The primary interest of our research group is to delineate the molecular mechanisms through which diabetic nephropathy progresses. We are also studying the molecular mechanisms by which cisplatin induces nephrotoxicity.
Mitochondrial dysfunction: Mitochondria are highly organelles undergoing coordinated cycles of fission and fusion, referred as ‘mitochondrial dynamics’, to maintain their shape, distribution and size. Cells maintain a characteristic mitochondrial morphology ranging from fragmented to fused elongated networks maintaining their fitness and optimal ATP production under different metabolic conditions. Mitochondrial fission divides this double-membrane organelle into daughter mitochondria, while mitochondrial fusion joins independent and separate mitochondria into one mitochondrion. A major focus of our lab is to understand the biological functions of mitochondrial dynamics and how changes in mitochondrial morphology contribute to the pathogenesis of diabetic kidney disease (Wang W et al. Cell Met. 2012 15:186-200, and Galvan DL,et al: J. Clin. Invest. 2019 129:2807-2823).
Non-coding RNAs: We are witnessing a paradigmatic shift in the practice of medicine whereby the concept of targeting RNAs as diagnostic and therapeutic strategies are rapidly evolving. Lon noncoding RNAs (lncRNAs) are a highly heterogeneous group of non-coding transcripts that participate in the regulation of almost every stage of gene expression, as well as being involved in a variety of disease states. Dysregulation of several lncRNAs have also been implicated in progression of diabetic nephropathy and because of the tissue-specific characteristics of lncRNAs, they are considered as the next generation of biomarkers and promising therapeutic targets for diabetic nephropathy progression. Our laboratory has been on the forefront of identifying multiple miRNAs and their downstream effectors in the kidney. We have recently published novel observations on the potential effects of miRNAs in diabetic nephropathy (Long J. et al: J. Biol. Chem. 2010, 285:23457–23465; and Long J. et al: J. Biol. Chem. 2011, 286: 11837-11848). These collective efforts have significantly accelerated the process of assessing the role of miRNAs in the pathobiology of diabetic nephropathy.

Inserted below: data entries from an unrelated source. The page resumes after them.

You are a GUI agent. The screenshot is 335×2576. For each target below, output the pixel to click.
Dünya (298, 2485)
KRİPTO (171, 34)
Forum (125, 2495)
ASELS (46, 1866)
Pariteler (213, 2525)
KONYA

Onco-nephrology: The question has been asked of many of us interested in the kidney–cancer connection: Why onco-nephrology? And why is there a great need for more research and expertise in onco-nephrology? Rapid advances in cancer therapy have changed the landscape of oncology with new chemotherapy agents, targeted therapies, immune-targeted therapies, and many other innovative approaches that have resulted in improved survival and decreased tumor progression. As result, an increasing number of cancer patients are referred to nephrologists because of a myriad of kidney disorders. Recognizing this changing landscape, we have begun to address this rapidly growing area of nephrology focusing primarily on renal cell carcinoma (RCC). We study the critical effect of mitochondrial one-carbon metabolism activity on alteration of the epitranscriptomic landscape. Our recently published work in the journal of Oncogene uncovers how MTHFD2, a mitochondrial one-carbon metabolism enzyme, modulates the methyl-donor pool, leading to epitranscriptomic landscape remodeling and progression of RCC (Green NH, et al: Oncogene. 2019 38:6211-6225).